By Osamu Tsukimori
TOKYO (Reuters) - Oil inched up on Thursday amid ongoing tensions over the death of a prominent Saudi journalist, with prices steadying after a big drop overnight due to a jump in U.S. crude stockpiles.
U.S. West Texas Intermediate crude for October delivery was up 12 cents, or 0.2 percent, at $69.87 a barrel by 0413 GMT, after falling 3 percent in the previous session to settle below $70 for the first time in a month.
Front-month London Brent crude for December delivery was up 13 cents, or 0.2 percent, at $80.18, having ended down 1.7 percent.
U.S. crude stocks rose 6.5 million barrels last week, the U.S. Energy Information Administration said on Wednesday, the fourth straight weekly build and almost triple what analysts had forecast. [EIA/S]
"The impact of the inventory-jump weighed on the market and oil seems bearish," said Kaname Gokon, a trader in Japan.
"The United States may have to go ahead with sanctions on Saudi Arabia, which could push prices higher, but Russia and other producers are set to increase supplies."
Inventories rose sharply even as U.S. crude production slipped 300,000 barrels per day (bpd) to 10.9 million bpd last week due to the effects of offshore facilities closing temporarily for Hurricane Michael.
U.S. lawmakers pointed the finger at the Saudi leadership over the disappearance of prominent Saudi critic and journalist Jamal Khashoggi, suggesting sanctions could be possible.
Saudi Arabia denies that it had any role in Khashoggi's disappearance.
Western pressure mounted on Riyadh to provide answers, but comments by President Donald Trump suggested the White House may not take additional action against the Saudis, particularly after Saudi Arabia said it will conduct an investigation.
Investors worry Saudi Arabia could use oil supply to retaliate against critics.
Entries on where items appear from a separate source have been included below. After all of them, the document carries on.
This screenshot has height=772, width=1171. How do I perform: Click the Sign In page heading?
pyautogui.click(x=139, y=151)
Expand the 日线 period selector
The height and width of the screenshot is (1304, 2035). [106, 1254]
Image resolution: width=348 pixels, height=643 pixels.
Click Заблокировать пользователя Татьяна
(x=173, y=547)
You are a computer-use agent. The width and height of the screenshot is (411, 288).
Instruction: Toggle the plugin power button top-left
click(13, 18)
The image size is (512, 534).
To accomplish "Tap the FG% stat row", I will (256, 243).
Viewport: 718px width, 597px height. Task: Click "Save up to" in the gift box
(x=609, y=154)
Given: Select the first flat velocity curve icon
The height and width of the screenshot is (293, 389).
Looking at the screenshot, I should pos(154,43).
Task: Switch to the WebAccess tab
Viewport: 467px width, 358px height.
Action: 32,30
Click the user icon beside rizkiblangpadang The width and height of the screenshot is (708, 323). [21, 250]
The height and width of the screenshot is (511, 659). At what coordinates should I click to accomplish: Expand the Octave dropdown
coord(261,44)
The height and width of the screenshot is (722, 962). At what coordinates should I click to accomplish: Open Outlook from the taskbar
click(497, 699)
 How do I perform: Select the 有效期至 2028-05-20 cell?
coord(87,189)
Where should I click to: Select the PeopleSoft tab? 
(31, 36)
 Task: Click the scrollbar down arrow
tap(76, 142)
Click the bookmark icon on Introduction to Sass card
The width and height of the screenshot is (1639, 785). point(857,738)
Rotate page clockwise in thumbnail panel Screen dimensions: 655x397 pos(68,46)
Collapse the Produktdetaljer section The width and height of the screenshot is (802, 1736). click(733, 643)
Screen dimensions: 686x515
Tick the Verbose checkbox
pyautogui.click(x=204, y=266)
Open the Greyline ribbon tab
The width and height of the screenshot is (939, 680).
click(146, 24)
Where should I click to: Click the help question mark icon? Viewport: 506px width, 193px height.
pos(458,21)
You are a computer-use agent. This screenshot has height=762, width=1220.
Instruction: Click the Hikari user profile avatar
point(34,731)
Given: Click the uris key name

But Saudi Arabia has assured OPEC that it is "committed, capable and willing" to ensure there will be no shortage in the oil market, OPEC's secretary-general said on Wednesday.
Saudi Arabia and Kuwait will struggle to resume oil production from jointly operated fields that produced some 500,000 bpd any time soon due to operational differences and souring political ties, sources said on Wednesday.
Signs that Iranian oil exports have been falling more steeply than some in the market expected amid looming U.S. sanctions have underpinned the oil market.